I have a dataframe like this:
ID Age Gender Date
0 1 18 Male NaN
1 1 18 Male NaN
2 1 18 Male 2016-03-11
3 2 22 Male NaN
4 2 22 Male NaN
5 4 25 Male NaN
6 4 25 Male NaN
7 4 25 Male NaN
8 4 25 Male 2017-04-27
There are some NaN values in Date
column, I want to fill those NaNs using their respective ID. For example:
ID = 1
has occurred 3 times in dataframe, and the Date is given only once (2016-03-11). I want to fill the remaining two NaNs with that same date.
The same goes to ID = 4
, it occurred 4 times and Date is showed only for one. In short, I want resulting dataframe like this:
ID Age Gender Date
0 1 18 Male 2016-03-11
1 1 18 Male 2016-03-11
2 1 18 Male 2016-03-11
3 2 22 Male NaN
4 2 22 Male NaN
5 4 25 Male 2017-04-27
6 4 25 Male 2017-04-27
7 4 25 Male 2017-04-27
8 4 25 Male 2017-04-27
I tried groupby
method, but I am not getting any results. Can you please tell me how to that in Python?
Here is a CSV file, if you want to try it on your local machine:
ID, Age, Gender, Date
1, 18, Male,
1, 18, Male,
1, 18, Male, 2016-03-11
2, 22, Male,
2, 22, Male,
4, 25, Male,
4, 25, Male,
4, 25, Male,
4, 25, Male, 2017-04-27
CodePudding user response:
You can use groupby and then apply to back and forward fill the ID groups. Not sure if this will give you the desired result if an ID had more than 1 date.

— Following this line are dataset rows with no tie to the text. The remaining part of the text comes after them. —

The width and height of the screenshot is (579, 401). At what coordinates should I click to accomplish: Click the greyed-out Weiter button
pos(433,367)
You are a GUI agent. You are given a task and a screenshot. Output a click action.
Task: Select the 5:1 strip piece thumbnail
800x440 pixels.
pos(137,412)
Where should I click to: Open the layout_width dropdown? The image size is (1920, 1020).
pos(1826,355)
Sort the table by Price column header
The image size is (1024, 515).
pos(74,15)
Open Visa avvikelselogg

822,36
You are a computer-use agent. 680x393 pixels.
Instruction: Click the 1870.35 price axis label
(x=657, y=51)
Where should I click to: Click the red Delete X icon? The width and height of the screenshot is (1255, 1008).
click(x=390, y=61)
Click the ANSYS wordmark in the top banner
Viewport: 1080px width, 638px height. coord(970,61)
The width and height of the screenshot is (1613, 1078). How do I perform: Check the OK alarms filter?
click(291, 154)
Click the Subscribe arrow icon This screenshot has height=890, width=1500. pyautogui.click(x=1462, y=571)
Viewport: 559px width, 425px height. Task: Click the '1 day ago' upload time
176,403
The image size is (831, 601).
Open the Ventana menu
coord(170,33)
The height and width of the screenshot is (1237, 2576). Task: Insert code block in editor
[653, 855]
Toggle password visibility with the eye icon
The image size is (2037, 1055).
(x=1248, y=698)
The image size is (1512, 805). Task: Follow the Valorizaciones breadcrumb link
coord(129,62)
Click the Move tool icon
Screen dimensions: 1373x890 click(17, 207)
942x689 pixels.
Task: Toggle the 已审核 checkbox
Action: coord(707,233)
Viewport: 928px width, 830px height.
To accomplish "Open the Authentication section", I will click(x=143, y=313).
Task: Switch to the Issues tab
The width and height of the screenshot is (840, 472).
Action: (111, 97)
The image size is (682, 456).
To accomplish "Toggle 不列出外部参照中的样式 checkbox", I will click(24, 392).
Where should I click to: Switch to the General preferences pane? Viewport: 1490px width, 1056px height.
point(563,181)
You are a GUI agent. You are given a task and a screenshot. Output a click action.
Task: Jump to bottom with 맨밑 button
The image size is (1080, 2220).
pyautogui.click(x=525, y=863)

df.groupby('ID').apply(lambda group:group.bfill().ffill())
Output:
ID Age Gender Date
0 1 18 Male 2016-03-11
1 1 18 Male 2016-03-11
2 1 18 Male 2016-03-11
3 2 22 Male NaN
4 2 22 Male NaN
5 4 25 Male 2017-04-27
6 4 25 Male 2017-04-27
7 4 25 Male 2017-04-27
8 4 25 Male 2017-04-27
CodePudding user response:
If you use
non_nan = df[['ID', 'Date']].dropna().drop_duplicates()
then you have the non-nan dates
Now you can merge
pd.merge(df[['ID', 'Age', 'Gender']], non_nan)
Note that if you have multiple distinct non-nan dates per group, you will get a row for each (your question didn't specify what to do in this case).